Consequently, in Afghanistan, the German armed forces operate outside the main areas of conflict. They have an excellent field hospital in Kabul and are involved in provincial reconstruction in the northern, peaceful areas of the country. In the Congo mission, although the operation commander was German, and the largest number of troops deployed were German, no German combat troops were involved—the only combat troops were Spanish and French—despite the Bundeswehr having excellent infantry forces, very good equipment and very good armoured vehicles. They did, however, have two marvellous field hospitals, one in Kinshasa and one in Libreville.
We must accept the reality of today. Within NATO, we have a number of rapid reaction commitments, beyond our article 5 commitments. In a year or so, we will command an EU battle group, which must respond within 15 days—five days to a decision and 10 days to a deployment. Recently, in Berlin, I asked both the chairman of the Bundestag's defence committee and the Defence Minister whether, given Germany's previous experience of taking three months to decide whether to deploy to the Congo, that was possible. The answer that I received was along the lines of, "We think it'll be all right on the night."
I agree wholeheartedly with the principle in the motion, but it must not impede or inhibit our ability to defend our country or meet our international obligations. We must have careful definitions of peacekeeping and peacemaking. Let us remember that the initial NATO deployment to Afghanistan was as the international security assistance force, whose mission was provincial reconstruction—a fairly innocent-sounding mission, and it was fairly innocent to start with. Our troops who are now committed in the southern part of that country, however, are in anything but an innocent deployment.
We cannot predict today what tomorrow's conflicts will be, but Parliament must set down our criteria for rapid deployment, which we must never frustrate. On national caveats, if different Parliaments lay down different criteria for their troops to be deployed in multinational missions, that can lead to enormous grievances and problems for military commanders.

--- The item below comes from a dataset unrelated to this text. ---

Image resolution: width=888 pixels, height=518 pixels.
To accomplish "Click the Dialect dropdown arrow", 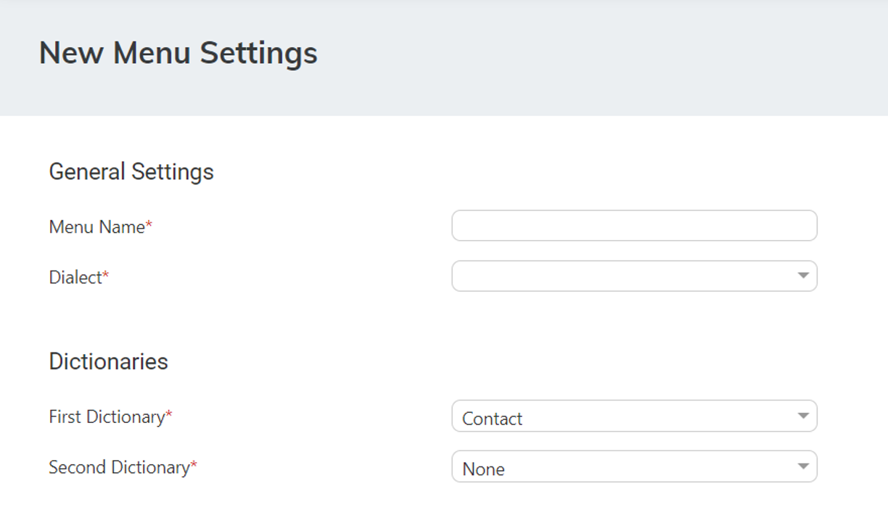I will pyautogui.click(x=802, y=276).
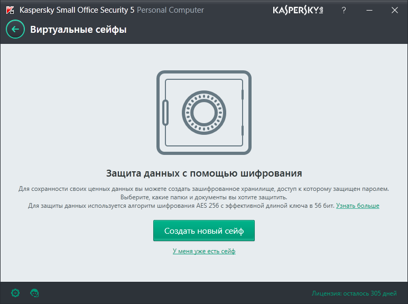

We must give our commanders in the field the tools to do the job. Parliament must be involved at all stages; its involvement must be essential and not an afterthought.
In international missions, scrutiny at an international level, at which parliamentarians from different countries come together to oversee our common security structures, is also important, within the NATO Parliamentary Assembly and the WEU European Security and Defence Assembly. We must remind the European Parliament that troops are committed by national Governments. There is no European army, and while troops are national, oversight must be provided by national parliamentarians, not MEPs.
That is the essential part of the motion. If we are to expect our young men and women to lay down their lives, we, as elected representatives of the people of this country, must be able to legitimise their deployment. There are those who still see themselves as subjects of the Crown; I believe that most of my electors see themselves as citizens of a democracy. The Crown prerogative is convenient when immediate actions are required. It should, however, be tempered and controlled. I have reservations about the effectiveness of our armed forces in such circumstances, but I would still support the motion.